#### [Work instructions]
Give the data below as a numbered list, from the line with "You are a computer-use agent. This" up to and including the line with "Action: [x=1159, y=21]". Skip blank lines and leave the pictures out.
** Start Working data **
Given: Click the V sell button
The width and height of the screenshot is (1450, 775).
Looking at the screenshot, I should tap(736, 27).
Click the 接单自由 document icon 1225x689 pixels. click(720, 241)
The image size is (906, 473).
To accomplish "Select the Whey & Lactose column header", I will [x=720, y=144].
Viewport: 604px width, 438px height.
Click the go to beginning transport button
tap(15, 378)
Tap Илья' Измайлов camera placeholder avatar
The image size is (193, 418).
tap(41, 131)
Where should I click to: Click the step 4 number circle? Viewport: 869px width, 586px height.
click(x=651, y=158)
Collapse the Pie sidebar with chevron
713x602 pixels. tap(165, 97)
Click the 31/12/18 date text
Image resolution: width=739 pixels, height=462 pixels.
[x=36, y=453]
** End Working data **
** Start Working data **
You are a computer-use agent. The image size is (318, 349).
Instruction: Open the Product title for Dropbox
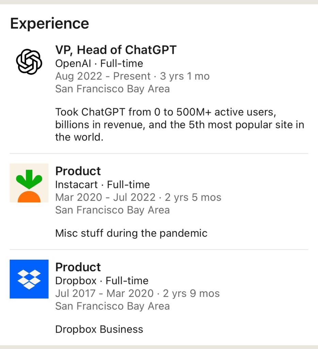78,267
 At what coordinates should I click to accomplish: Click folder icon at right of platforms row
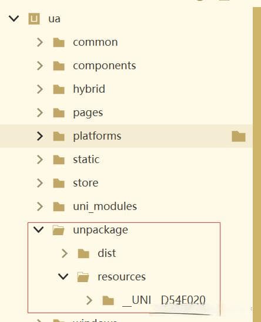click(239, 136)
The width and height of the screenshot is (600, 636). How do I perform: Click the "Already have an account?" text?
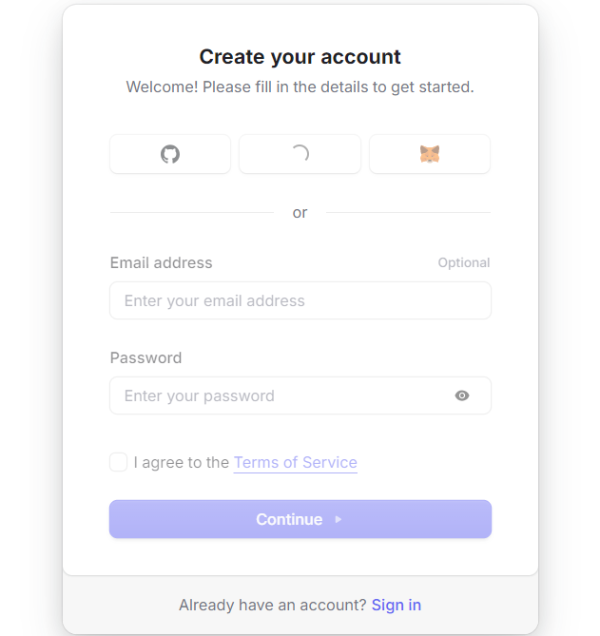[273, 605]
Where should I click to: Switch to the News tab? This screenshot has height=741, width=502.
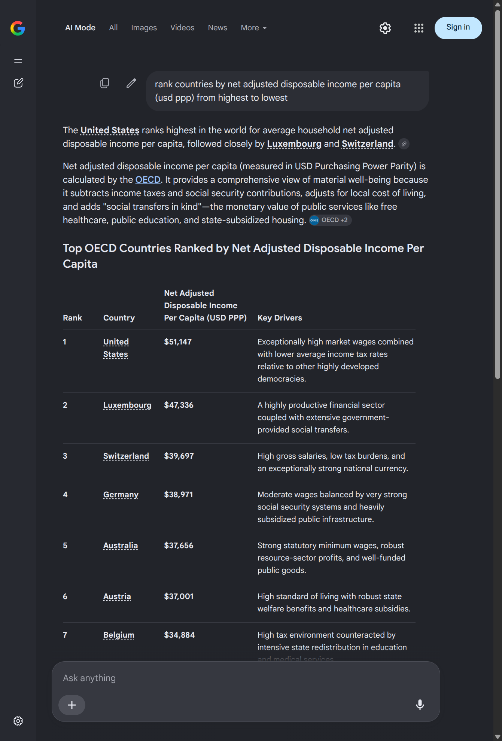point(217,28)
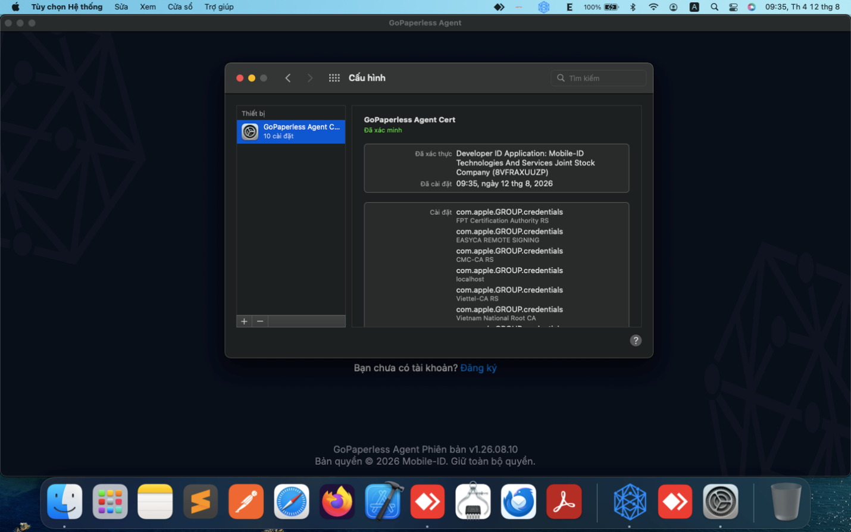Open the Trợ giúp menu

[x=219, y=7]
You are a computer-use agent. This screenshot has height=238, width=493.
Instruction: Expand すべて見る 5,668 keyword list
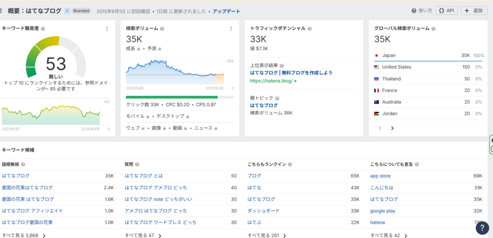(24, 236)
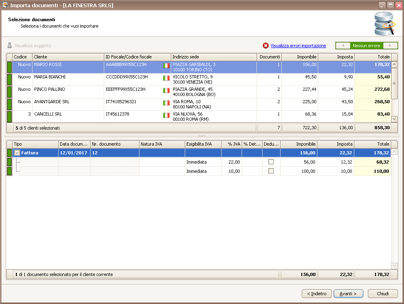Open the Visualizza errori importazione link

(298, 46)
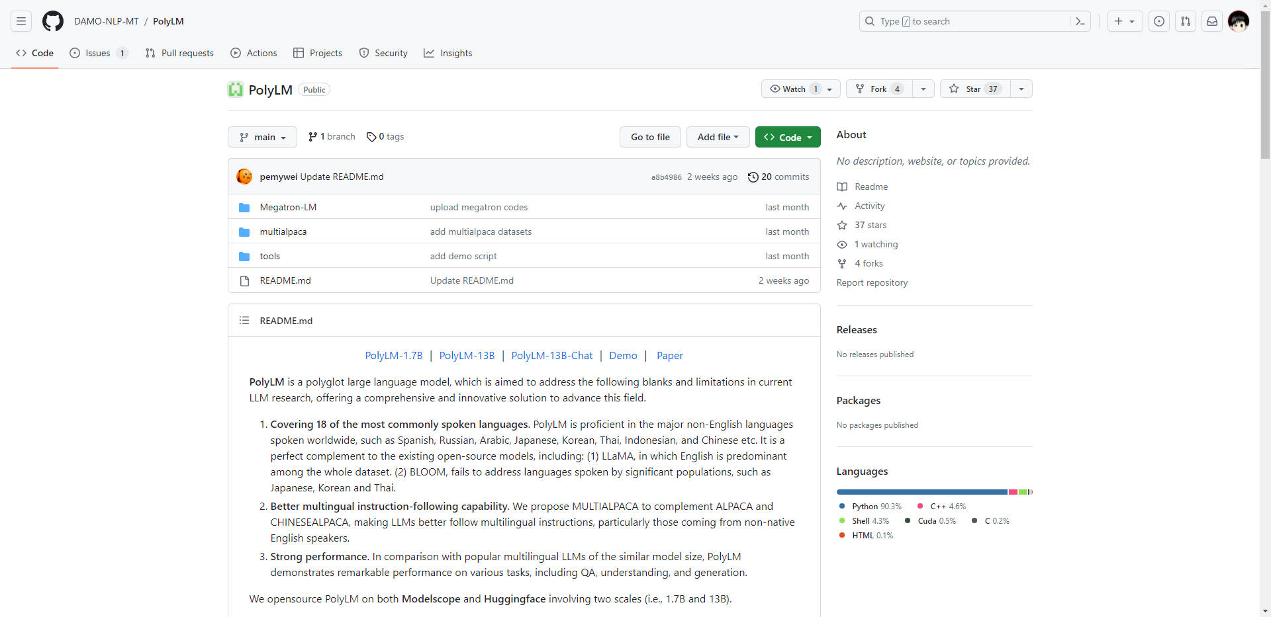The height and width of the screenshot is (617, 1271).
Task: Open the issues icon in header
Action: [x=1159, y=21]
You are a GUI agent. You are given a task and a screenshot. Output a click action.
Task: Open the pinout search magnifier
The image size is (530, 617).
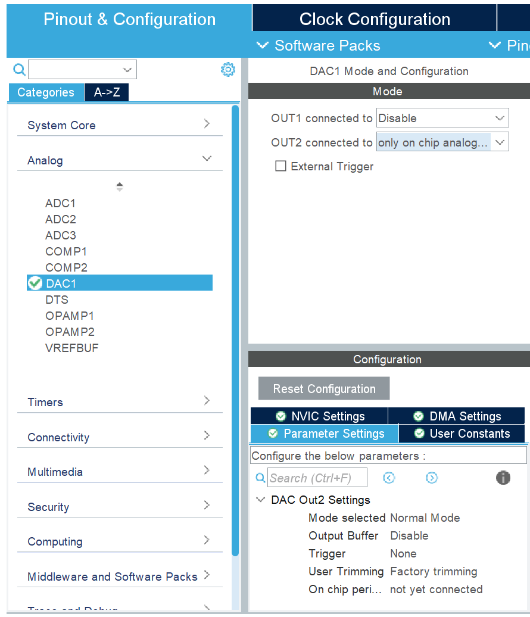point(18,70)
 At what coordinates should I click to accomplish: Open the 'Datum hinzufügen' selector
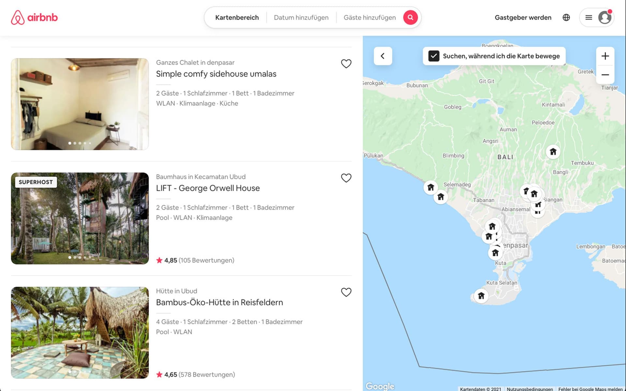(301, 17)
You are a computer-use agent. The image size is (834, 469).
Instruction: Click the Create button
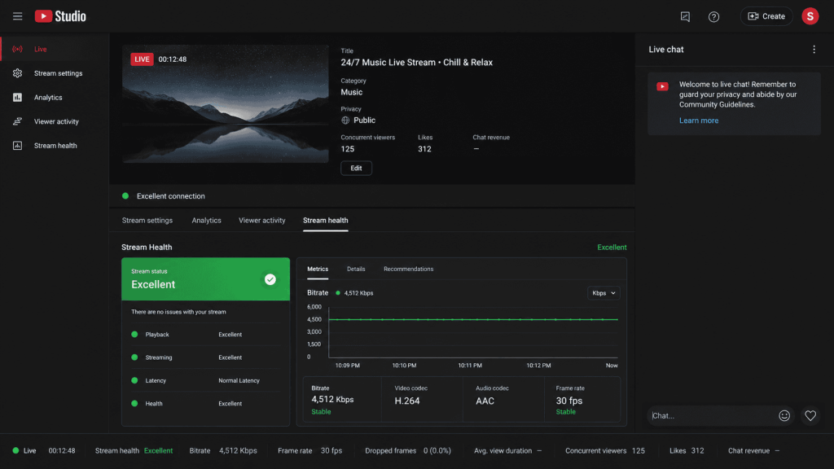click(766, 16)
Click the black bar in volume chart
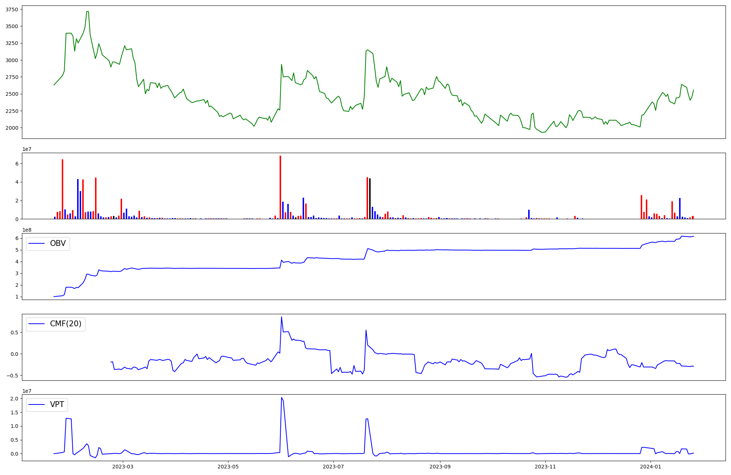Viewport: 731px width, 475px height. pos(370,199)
** End Working data **
#### [Solution to this problem]
1. You are a computer-use agent. This screenshot has height=238, width=493.
2. Instruction: Expand すべて見る 5,668 keyword list
3. (24, 236)
4. Open the Visualizza errori importazione link
5. (298, 46)
6. The height and width of the screenshot is (617, 1271).
7. Task: Open the issues icon in header
8. Action: [x=1159, y=21]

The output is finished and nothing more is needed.